Before 3D printing, the hydrogel with different formulations is injected into 3ml syringe, places it in speed mixing 2-8 minutes on device (SpeedMixerTM DAC 150SP), before 3D printing, to remove bubble from sample and ensure slurry Uniformity.In order to develop aqueogel, the printability of material and the stabilization of 3D printing structure are had studied with qualitative fashion Property.Target is the distance between height by adjusting several print parameters such as air pressure, speed, tip away from substrate, layer and point The selection of the size, shape and material at end passes through the mobility at printing tip to create good hydrogel.
Adjust test
When being stored at 90% relative humidity (RH), by the quality and change in size of measurement 3D printing sample to assess Develop the moisture absorption and swelling behavior of material.By TCNF- alginates-glycerol hydrogel (with and without CaCO3Crosslinking) 3D printing structure be placed in the humidity chamber of 50% (23+2 DEG C) and under these conditions storage until reach counterpoise.As Reference sample uses the 3D structure made of TCNF hydrogel.After printing, these reference structures are freeze-dried, to prevent from tying Structure collapses.After drying, TCNF reference sample is moved into 50%RH and is adjusted to equilibrium moisture content.After being adjusted at 50%RH, Sample is moved into 95%RH and often carries out quality and cubing (daily minimum 3 times).

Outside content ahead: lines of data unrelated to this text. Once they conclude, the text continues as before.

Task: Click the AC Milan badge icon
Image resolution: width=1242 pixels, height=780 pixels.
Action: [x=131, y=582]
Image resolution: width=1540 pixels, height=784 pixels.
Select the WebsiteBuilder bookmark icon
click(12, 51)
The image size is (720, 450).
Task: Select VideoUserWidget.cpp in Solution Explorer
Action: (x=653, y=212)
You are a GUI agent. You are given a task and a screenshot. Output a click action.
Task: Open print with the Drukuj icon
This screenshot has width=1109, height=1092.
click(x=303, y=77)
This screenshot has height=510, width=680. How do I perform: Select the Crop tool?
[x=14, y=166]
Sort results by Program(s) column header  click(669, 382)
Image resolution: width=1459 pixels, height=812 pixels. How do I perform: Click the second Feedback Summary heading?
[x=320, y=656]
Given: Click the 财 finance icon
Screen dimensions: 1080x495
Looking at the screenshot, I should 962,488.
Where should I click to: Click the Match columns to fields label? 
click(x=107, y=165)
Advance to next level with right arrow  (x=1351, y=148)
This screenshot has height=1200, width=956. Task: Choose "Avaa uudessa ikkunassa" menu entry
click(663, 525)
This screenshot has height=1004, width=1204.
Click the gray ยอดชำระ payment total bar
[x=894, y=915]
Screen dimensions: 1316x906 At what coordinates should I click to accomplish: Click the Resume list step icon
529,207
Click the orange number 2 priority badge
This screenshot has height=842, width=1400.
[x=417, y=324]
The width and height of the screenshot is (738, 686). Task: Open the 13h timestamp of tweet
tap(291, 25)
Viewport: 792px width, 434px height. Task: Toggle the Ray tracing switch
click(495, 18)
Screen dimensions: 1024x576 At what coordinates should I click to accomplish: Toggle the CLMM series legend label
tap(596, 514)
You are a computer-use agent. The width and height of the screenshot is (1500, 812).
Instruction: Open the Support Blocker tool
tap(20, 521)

Dimensional measurement is carried out by the digital vernier instrument with 0.01mm precision.
Compression measurement
It is pressed at room temperature with texture analyser TA.XT.-Plus Texture Analyzer and Exponent software Contracting measurement.Tested on the disk of casting and the square net of printing, test before at 50% relative humidity and 23 DEG C into Row is adjusted.The grid being freeze-dried from TCNF and AGT50 sample preparation.The diameter of disk is 25 millimeters, highly in 4-7 millimeter Between change.The length of grid side is highly 5mm between 17-19mm.Compression sample after the triggering load for reaching 1g until reach To the compression strain of 30-70%.Some sample discs have convex surface, therefore they are compressed up to 70% strain.Further, since examination Compressing force under 30% strain is plotted as the function of sample rate by the uneven shape for testing sample.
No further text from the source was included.